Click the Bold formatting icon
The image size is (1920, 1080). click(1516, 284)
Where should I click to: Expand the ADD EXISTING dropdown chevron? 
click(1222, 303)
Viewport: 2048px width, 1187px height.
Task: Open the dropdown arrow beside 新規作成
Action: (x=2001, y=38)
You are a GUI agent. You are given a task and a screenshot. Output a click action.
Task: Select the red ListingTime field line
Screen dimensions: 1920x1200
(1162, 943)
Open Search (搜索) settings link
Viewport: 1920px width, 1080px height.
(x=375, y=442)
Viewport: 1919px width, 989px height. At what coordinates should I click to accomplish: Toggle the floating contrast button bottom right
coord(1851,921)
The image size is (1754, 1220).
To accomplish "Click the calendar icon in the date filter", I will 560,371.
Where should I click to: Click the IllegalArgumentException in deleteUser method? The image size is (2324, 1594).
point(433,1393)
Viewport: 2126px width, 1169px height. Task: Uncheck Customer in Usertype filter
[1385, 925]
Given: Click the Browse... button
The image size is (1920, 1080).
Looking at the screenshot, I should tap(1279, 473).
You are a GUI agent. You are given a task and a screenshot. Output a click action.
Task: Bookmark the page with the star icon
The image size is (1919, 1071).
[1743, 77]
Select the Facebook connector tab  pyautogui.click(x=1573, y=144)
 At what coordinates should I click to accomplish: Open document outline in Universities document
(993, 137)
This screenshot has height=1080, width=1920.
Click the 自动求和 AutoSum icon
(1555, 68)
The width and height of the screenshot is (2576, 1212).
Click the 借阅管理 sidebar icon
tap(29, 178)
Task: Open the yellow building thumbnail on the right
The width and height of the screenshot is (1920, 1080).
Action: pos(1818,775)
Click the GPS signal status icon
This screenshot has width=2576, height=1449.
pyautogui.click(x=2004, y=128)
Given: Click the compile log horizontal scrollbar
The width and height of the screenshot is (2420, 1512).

### Instructions to follow
In the answer, the lines from the first line of the data above through the line containing "Open Search (搜索) settings link" must appear exactly as written, with nothing else.

### Your solution
Click the Bold formatting icon
The image size is (1920, 1080). click(1516, 284)
Where should I click to: Expand the ADD EXISTING dropdown chevron? 
click(1222, 303)
Viewport: 2048px width, 1187px height.
Task: Open the dropdown arrow beside 新規作成
Action: (x=2001, y=38)
You are a GUI agent. You are given a task and a screenshot. Output a click action.
Task: Select the red ListingTime field line
Screen dimensions: 1920x1200
(1162, 943)
Open Search (搜索) settings link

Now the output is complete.